La Suisse choisit le nucléaire : 59 % des citoyens exigent des centrales nouvelles pour l’autonomie énergétique

Depuis des décennies, la question du nucléaire a été perçue en Suisse comme un obstacle politique majeur. Après les séismes causés par le dénucléaire japonais, l’idée même de construire des centrales nouvelles semblait s’éteindre dans l’oubli. Or, les dernières études d’opinion révèlent une transformation inattendue : aujourd’hui, la majorité des Suisses ne voit plus le nucléaire comme un risque à éliminer, mais plutôt comme un pilier indispensable pour leur sécurité énergétique.

La clé de ce changement ? L’approvisionnement électrique a repris sa place centrale dans les priorités des citoyens. Une enquête menée par gfs.bern et publiée ce lundi indique que 45 % des personnes interrogées considèrent désormais la sécurité du réseau énergétique comme l’enjeu principal de leur politique énergétique, bien avant les questions climatiques. Un chiffre encore plus significatif : 58 % des Suisses redoutent même que les mesures actuelles ne provoquent des ruptures d’approvisionnement au cours des prochaines décennies.

Ce sentiment s’est traduit par trois tendances clés :
Premièrement, 79 % des citoyens souhaitent conserver les centrales existantes en activité aussi longtemps que leur sécurité est garantie. Ce soutien historique place le nucléaire au niveau d’une technologie fiable et largement acceptée.

Deuxièmement, 59 % de la population s’engage désormais à favoriser la construction de centrales nucléaires de nouvelle génération — un record sans précédent pour ce type de projet. Les modèles existants gagnent également en popularité avec une hausse de 9 points dans l’opinion publique sur un an.

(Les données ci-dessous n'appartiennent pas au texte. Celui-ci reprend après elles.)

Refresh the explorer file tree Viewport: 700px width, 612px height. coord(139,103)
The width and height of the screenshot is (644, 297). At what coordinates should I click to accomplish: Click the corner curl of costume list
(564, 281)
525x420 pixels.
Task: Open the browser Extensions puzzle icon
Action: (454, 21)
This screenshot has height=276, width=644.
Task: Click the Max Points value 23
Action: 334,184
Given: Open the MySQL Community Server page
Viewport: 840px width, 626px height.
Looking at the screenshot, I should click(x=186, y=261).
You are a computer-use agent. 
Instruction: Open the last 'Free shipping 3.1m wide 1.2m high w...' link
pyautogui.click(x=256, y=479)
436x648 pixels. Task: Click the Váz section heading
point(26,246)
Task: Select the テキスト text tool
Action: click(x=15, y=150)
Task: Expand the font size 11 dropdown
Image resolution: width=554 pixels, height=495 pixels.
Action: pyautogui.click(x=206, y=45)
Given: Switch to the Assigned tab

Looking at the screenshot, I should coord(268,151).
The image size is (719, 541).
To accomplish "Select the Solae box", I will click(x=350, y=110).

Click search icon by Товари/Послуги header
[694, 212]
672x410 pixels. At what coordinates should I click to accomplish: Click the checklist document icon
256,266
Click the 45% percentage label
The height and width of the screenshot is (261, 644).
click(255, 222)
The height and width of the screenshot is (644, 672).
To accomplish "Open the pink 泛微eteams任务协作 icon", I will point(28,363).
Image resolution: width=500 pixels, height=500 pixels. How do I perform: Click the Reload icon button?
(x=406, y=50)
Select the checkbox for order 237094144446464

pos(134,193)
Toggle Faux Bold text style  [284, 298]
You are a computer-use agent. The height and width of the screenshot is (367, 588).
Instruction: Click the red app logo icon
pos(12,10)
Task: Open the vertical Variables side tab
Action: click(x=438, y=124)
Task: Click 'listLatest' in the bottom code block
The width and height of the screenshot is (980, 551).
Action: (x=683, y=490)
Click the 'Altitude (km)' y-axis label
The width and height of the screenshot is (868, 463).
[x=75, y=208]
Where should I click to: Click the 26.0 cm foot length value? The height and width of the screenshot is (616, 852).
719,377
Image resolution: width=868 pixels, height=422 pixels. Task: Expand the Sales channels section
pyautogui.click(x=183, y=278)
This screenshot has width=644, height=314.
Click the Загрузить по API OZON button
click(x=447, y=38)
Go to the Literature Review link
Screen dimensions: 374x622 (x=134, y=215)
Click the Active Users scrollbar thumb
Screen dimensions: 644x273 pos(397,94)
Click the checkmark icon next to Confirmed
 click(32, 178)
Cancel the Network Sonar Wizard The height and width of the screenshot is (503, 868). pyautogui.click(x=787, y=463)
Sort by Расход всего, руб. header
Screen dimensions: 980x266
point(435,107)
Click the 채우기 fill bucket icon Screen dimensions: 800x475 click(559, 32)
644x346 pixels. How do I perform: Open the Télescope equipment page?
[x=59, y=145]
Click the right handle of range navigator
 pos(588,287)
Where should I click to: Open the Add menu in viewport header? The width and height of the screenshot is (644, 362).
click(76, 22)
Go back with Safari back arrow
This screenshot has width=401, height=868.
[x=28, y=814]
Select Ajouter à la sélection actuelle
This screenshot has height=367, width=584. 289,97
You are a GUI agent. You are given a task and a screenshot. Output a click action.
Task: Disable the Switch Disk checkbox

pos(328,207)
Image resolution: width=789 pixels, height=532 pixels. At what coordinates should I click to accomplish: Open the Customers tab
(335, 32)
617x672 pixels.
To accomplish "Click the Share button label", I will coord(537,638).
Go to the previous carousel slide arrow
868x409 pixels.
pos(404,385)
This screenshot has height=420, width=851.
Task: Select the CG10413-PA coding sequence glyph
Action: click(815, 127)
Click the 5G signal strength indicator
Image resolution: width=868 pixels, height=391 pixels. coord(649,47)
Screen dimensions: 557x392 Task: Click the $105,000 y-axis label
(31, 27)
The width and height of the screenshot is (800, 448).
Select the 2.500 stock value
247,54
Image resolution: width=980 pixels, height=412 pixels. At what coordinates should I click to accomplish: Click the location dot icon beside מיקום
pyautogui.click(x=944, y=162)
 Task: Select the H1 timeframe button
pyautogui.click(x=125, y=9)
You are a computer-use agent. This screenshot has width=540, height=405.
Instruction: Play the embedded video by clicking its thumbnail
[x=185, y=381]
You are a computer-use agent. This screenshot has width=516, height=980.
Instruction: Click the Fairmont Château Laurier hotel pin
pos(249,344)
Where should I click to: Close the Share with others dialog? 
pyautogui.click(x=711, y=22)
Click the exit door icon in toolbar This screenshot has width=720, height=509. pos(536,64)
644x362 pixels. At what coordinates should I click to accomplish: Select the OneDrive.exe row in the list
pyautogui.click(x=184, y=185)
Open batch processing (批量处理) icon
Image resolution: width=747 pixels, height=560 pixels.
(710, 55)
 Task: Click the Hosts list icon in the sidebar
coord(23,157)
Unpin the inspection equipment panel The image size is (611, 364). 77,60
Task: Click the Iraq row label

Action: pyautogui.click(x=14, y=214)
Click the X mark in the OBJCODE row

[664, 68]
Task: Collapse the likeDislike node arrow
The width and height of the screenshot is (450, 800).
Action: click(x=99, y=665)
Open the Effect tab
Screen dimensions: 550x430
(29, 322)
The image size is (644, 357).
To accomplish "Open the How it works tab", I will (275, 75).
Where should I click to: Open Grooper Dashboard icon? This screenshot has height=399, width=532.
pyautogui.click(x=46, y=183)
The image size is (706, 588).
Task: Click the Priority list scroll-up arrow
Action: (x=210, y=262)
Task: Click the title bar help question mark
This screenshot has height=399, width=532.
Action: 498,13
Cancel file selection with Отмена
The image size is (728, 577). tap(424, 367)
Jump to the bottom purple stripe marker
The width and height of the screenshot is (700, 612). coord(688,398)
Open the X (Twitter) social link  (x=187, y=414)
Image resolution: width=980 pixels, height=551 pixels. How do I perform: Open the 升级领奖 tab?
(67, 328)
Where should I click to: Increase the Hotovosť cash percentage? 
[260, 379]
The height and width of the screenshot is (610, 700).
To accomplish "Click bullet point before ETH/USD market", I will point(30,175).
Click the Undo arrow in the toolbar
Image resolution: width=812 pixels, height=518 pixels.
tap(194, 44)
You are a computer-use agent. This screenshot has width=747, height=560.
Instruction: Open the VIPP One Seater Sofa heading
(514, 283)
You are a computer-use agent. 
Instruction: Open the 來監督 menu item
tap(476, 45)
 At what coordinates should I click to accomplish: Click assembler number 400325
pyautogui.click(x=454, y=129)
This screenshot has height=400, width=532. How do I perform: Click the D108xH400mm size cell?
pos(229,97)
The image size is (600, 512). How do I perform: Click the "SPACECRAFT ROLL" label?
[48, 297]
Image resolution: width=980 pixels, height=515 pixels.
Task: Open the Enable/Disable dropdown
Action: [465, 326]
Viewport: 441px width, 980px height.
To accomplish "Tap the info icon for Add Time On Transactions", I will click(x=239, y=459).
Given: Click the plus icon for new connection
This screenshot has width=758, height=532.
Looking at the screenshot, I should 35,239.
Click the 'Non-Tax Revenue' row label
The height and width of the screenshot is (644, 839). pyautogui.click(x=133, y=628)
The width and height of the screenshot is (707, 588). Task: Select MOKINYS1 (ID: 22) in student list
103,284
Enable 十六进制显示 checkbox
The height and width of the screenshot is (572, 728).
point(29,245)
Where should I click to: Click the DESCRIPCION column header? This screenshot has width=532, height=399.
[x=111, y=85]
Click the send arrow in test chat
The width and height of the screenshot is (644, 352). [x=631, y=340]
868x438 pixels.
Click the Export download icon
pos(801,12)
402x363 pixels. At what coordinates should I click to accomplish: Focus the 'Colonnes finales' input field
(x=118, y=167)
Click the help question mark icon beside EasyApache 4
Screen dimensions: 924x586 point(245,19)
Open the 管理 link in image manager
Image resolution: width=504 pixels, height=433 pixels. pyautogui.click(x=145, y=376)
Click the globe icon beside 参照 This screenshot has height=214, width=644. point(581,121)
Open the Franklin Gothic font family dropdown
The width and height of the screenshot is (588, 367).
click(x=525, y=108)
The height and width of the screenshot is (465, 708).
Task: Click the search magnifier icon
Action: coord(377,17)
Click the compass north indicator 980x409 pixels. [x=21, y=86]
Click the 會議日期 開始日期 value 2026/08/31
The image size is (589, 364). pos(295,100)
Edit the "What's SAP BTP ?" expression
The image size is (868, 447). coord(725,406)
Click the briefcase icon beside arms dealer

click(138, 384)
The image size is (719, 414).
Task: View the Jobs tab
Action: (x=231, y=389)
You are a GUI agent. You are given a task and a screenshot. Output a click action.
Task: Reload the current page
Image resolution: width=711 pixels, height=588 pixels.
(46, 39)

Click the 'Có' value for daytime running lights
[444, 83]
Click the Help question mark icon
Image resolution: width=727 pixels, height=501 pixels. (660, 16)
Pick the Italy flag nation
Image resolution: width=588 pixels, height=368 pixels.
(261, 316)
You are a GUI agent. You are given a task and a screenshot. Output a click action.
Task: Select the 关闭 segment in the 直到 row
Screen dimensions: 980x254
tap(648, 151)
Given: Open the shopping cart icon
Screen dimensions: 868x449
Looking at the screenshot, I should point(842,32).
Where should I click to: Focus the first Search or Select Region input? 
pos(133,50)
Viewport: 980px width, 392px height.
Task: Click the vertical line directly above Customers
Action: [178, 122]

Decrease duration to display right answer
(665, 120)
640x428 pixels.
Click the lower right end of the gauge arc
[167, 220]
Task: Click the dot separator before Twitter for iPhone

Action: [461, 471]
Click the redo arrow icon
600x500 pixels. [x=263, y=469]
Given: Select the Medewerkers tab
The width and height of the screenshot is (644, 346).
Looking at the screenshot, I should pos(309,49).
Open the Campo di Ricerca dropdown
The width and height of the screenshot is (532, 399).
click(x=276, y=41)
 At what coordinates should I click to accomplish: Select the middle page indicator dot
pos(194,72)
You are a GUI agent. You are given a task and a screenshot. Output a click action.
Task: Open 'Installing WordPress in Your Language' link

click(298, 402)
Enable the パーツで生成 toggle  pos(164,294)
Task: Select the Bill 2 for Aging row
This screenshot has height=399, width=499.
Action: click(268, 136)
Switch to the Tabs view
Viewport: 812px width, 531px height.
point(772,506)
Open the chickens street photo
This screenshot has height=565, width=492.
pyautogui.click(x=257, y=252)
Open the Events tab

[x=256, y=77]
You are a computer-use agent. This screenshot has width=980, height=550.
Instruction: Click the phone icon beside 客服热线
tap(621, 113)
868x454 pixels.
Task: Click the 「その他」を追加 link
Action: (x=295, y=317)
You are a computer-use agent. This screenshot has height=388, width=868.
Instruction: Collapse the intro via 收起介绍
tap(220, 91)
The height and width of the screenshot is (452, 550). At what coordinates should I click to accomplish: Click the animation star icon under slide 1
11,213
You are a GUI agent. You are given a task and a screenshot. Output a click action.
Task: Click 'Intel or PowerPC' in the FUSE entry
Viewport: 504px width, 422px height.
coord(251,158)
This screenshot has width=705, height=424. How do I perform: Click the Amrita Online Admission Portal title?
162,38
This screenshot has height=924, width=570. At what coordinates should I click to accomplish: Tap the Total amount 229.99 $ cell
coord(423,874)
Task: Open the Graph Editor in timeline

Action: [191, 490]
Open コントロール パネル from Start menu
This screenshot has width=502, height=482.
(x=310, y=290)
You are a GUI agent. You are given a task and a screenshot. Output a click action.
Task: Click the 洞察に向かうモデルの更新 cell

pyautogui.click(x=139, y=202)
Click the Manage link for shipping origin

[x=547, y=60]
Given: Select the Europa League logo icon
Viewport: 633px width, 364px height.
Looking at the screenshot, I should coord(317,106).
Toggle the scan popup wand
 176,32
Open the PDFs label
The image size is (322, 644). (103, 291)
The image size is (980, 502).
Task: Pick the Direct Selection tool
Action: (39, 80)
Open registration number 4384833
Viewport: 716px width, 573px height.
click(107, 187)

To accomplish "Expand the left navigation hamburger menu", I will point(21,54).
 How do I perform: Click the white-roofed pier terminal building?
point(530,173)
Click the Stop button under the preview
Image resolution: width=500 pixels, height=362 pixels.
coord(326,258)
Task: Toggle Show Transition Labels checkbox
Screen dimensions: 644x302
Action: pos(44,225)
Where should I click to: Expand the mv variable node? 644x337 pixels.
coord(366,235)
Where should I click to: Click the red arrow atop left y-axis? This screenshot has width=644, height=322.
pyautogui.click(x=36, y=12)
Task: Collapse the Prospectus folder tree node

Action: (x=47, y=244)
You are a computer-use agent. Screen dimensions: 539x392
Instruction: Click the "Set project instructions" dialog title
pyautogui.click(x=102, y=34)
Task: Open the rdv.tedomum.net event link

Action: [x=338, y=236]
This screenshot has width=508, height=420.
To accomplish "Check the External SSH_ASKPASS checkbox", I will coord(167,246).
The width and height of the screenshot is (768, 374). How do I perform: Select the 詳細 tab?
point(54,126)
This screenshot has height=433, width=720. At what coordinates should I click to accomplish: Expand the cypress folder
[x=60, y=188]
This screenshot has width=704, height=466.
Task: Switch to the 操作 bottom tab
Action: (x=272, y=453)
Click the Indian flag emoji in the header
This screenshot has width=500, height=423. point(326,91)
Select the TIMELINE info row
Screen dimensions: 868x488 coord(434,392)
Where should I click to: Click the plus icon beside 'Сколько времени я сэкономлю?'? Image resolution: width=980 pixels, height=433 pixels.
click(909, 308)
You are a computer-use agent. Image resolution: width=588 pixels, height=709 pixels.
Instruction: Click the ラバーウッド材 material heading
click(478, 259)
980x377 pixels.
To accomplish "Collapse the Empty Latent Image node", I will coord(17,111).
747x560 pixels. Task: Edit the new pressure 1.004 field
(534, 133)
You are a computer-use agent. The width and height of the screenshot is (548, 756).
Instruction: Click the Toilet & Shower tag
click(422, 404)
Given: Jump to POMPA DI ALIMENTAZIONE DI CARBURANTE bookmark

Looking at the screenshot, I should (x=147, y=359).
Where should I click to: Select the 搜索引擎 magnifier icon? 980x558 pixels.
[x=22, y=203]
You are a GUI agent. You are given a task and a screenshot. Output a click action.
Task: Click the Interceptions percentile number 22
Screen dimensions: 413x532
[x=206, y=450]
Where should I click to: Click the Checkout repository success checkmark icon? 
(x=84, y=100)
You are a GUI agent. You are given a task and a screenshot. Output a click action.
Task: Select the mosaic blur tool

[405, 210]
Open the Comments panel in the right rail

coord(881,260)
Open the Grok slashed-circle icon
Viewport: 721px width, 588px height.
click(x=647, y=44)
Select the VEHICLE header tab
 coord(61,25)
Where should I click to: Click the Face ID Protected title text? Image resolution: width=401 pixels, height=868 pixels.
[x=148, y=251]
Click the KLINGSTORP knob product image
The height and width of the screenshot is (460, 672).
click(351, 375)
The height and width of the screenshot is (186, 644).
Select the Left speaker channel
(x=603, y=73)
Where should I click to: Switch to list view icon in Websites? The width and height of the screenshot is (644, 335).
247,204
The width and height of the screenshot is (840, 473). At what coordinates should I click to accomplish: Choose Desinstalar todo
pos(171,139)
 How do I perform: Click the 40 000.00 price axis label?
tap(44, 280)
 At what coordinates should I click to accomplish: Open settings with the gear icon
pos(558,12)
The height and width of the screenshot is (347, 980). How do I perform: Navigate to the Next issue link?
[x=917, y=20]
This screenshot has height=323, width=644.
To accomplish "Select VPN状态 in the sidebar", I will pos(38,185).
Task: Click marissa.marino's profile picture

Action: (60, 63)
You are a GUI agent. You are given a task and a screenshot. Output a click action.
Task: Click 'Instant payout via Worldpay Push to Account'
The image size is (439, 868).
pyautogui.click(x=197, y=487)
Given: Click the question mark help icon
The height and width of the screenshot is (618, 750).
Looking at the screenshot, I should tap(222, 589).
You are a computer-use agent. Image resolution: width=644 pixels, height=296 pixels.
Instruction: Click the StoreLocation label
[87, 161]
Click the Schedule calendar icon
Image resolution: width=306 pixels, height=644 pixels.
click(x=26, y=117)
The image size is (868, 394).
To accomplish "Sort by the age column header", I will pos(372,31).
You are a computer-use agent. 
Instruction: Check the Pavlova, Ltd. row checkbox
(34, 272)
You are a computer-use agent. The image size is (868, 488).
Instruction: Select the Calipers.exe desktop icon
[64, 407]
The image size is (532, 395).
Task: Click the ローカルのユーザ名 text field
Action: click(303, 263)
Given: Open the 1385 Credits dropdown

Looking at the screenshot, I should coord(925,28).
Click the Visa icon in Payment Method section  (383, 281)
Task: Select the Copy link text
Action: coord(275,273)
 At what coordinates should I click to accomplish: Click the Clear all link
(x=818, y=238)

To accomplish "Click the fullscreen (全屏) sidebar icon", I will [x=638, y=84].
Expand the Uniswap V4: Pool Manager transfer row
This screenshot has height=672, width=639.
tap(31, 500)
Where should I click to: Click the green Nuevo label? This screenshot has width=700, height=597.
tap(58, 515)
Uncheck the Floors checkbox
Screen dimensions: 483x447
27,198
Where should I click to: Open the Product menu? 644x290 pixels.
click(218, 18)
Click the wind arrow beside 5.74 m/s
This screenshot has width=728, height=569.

Troisièmement, près des deux tiers des Suisses jugent désormais que le nucléaire et les énergies renouvelables doivent s’associer pour garantir un approvisionnement stable. En effet, 55 % estiment que le solaire et l’éolien ne suffiront pas à couvrir les besoins nationaux, ce qui nécessitera une réelle complémentarité avec le nucléaire.

Lorsqu’on demande aux citoyens quelles solutions privilégier en cas de pénurie, 58 % choisissent clairement le nucléaire contre seulement 26 % pour les centrales à gaz. Cela montre une préférence nette pour un système énergétique pilote et peu dépendant des ressources fossiles.

Cette évolution marque une rupture profonde dans la manière dont la Suisse aborde son avenir énergétique. Les citoyens ne croient plus qu’une seule technologie puisse répondre à tous les défis. L’objectif est désormais de créer un mix robuste, capable de produire de l’électricité en toute saison, indépendamment des conditions météo.

La classe politique doit s’aligner sur ce consensus. Le débat n’est plus entre partisans du climat et opposés au nucléaire : il s’agit désormais d’assurer l’autonomie énergétique suisse tout en intégrant les technologies les plus efficaces. Les chiffres sont sans ambiguïté — la Suisse ne recule plus face à l’énergie nucléaire, mais s’engage dans une réorientation stratégique pour en faire un pilier durable de son avenir.